> _INFORMATION PROVIDED_
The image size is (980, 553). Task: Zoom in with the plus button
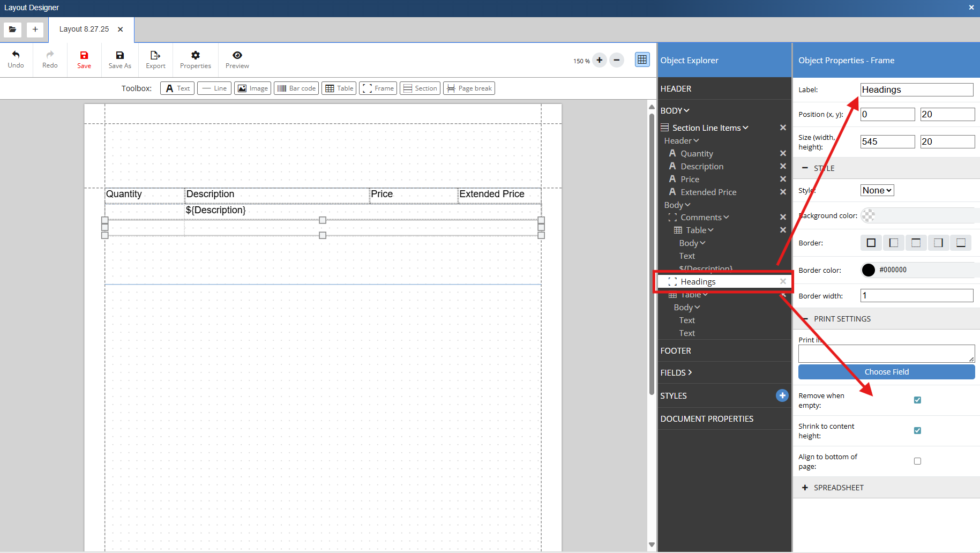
==
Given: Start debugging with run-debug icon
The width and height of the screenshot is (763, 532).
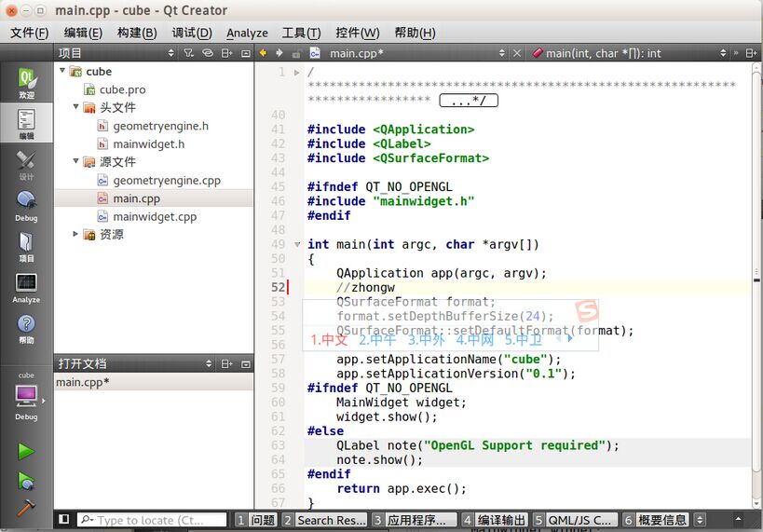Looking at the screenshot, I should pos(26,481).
==
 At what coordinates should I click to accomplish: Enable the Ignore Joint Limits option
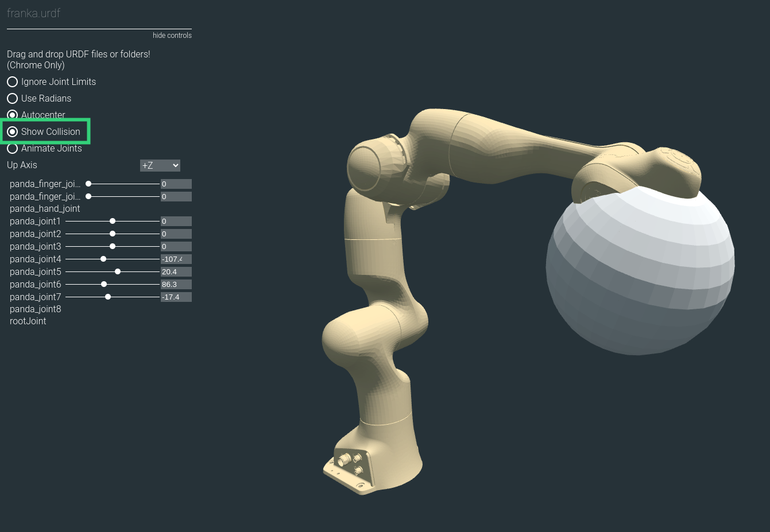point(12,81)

> _WHAT NEEDS TO BE DONE_
Copy every line of the listing that contains the word "with".

> _EXERCISE SOLUTION_
The image size is (980, 553). Task: Zoom in with the plus button
Given: Start debugging with run-debug icon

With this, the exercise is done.